Fotos menores apareceram, e Lílian não pode reprimir uma exclamação revoltada, ao ver Snape e Avery incluídos no grupo. Havia outros que não conhecia, inclusive uma mulher loura, muito bonita.
- Maryel Guchard, é alemã. Tem pouco mais de vinte anos, mas é uma assassina fria e calculista, está sendo procurada há mais de seis meses pelo Ministério alemão. É amante de Severo Snape. Não sabemos até que ponto ele e Mattew Avery estão envolvidos nesse crime.
- E porque você nos chamou aqui, Crouch?
- Nós vamos mandar uma equipe de Aurores para o interior da Alemanha, Longbottom. Foi um pedido de socorro que o Ministério alemão nos fez. Eles ainda não têm a nossa estrutura de combate aos Comensais da Morte. E você vai estar no comando.
- E quanto ao Moody?
- Ele não está em condições físicas suficientes para essa viagem. Depois dele, você é quem tem mais experiência em expedições, Longbottom. Bem, agora vamos as questões práticas...Sra Figg, preciso que entre em contato imediatamente com os Ministérios franceses e alemão, solicitando a permissão de entrada, e execução das Maldições Imperdoáveis em seus territórios...ah, sim...e envie também uma relação com o nome de todos os Aurores que viajarão.

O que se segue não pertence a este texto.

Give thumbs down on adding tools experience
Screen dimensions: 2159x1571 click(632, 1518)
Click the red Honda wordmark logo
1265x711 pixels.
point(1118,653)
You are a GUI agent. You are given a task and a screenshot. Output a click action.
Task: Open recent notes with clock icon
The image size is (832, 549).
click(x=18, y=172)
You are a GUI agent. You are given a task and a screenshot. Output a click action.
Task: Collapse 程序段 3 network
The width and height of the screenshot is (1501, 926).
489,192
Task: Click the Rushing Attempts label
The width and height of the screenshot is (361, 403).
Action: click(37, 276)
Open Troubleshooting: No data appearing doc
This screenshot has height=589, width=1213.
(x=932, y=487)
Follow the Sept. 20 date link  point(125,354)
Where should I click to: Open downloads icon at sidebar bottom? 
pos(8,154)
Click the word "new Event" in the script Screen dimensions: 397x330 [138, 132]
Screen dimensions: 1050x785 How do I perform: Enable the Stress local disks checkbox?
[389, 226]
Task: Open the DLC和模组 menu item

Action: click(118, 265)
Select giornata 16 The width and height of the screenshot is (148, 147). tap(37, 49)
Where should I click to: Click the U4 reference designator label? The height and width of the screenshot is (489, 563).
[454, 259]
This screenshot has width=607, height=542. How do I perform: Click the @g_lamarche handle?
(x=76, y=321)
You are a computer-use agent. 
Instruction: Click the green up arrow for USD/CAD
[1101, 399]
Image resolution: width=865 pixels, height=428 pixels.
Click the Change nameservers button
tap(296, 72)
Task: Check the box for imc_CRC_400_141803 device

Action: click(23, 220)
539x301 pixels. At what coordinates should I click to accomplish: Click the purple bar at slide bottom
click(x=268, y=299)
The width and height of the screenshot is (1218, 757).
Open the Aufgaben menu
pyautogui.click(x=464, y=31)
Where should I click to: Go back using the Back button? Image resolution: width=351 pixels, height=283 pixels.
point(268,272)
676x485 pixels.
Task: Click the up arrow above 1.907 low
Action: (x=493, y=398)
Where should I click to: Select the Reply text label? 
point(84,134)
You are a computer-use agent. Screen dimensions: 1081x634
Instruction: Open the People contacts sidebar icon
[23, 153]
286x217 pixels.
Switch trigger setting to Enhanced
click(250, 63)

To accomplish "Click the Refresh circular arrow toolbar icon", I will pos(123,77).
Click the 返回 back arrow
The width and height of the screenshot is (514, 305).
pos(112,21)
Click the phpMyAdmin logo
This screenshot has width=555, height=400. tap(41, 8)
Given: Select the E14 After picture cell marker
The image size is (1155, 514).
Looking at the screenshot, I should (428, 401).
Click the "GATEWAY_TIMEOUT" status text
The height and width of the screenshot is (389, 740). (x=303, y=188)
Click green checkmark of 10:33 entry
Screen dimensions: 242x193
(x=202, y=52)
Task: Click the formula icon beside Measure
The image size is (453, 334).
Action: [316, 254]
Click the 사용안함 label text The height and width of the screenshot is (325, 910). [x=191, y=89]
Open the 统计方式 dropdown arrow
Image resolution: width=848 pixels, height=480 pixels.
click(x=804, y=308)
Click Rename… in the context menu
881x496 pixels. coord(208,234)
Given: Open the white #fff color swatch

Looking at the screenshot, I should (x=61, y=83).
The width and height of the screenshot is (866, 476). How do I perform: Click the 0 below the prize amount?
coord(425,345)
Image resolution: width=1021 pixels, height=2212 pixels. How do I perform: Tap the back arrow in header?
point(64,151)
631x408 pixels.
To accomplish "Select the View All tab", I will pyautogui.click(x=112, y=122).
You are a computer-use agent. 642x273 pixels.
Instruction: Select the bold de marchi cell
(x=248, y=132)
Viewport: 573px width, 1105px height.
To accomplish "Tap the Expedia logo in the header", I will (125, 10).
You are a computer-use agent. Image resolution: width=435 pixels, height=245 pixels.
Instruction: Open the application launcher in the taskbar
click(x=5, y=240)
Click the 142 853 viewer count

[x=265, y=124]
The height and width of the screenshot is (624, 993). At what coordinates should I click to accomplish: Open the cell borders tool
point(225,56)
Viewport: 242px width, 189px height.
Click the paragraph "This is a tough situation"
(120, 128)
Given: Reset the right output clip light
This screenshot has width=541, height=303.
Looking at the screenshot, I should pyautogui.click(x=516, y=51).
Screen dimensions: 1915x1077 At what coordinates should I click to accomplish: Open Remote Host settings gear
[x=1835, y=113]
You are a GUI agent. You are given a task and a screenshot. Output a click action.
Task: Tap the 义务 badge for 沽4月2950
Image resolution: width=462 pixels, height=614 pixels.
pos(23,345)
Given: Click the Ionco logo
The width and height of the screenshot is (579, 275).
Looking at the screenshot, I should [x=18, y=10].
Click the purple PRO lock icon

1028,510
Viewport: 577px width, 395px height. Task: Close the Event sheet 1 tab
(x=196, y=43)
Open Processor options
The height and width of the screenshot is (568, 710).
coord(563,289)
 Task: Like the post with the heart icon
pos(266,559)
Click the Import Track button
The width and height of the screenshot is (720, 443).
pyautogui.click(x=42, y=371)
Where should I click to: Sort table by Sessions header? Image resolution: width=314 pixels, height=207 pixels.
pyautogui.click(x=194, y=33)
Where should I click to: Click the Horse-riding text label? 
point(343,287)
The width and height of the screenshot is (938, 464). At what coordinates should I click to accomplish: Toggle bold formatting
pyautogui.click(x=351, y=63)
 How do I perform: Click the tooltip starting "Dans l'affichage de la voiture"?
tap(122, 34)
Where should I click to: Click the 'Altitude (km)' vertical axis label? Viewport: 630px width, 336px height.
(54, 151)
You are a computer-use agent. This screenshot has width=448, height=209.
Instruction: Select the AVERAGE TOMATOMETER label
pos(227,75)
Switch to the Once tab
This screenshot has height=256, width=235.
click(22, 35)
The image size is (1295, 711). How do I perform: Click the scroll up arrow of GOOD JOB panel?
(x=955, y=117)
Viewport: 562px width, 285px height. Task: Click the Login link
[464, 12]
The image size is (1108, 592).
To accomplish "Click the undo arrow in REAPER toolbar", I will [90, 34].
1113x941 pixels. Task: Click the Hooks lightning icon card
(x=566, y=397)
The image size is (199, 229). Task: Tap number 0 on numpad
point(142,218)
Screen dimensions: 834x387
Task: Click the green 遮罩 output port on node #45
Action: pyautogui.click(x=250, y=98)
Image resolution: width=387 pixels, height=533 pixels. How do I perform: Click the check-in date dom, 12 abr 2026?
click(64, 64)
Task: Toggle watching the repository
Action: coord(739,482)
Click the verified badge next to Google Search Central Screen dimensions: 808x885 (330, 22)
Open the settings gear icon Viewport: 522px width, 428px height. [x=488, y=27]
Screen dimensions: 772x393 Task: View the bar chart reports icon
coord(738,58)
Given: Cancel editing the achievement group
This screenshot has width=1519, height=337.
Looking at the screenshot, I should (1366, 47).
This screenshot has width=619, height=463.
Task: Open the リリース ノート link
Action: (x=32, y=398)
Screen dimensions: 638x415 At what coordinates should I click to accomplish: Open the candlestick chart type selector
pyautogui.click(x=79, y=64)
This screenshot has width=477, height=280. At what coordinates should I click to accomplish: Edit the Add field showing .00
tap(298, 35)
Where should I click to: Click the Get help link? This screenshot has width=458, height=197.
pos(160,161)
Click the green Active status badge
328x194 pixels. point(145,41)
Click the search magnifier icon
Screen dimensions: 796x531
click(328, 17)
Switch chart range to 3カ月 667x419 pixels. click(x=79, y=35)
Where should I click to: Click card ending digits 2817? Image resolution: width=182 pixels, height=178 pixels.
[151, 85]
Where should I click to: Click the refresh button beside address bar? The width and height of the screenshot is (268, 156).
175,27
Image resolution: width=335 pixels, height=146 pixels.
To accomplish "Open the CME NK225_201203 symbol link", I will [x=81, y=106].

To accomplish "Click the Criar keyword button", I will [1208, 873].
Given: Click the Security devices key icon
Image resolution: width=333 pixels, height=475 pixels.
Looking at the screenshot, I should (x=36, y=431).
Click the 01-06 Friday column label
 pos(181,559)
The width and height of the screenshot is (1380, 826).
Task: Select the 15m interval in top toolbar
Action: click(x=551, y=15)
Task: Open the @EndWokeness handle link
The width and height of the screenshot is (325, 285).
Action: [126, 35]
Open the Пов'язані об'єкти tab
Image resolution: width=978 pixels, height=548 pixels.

- Você já tem os nomes, Longbottom?
- Ainda não, Sra Figg...deixe-me ver...- Frank tirou uma caderneta de dentro do bolso, onde estava relacionado todos os Aurores, e suas principais habilidades. Lílian pegou um pergaminho e esperou, nervosa, que Frank começasse a ditar os nomes. O rapaz evitou olhar tanto para Lílian, sentada à sua frente, quanto Denise, que estava ao seu lado, fazendo a ata da reunião.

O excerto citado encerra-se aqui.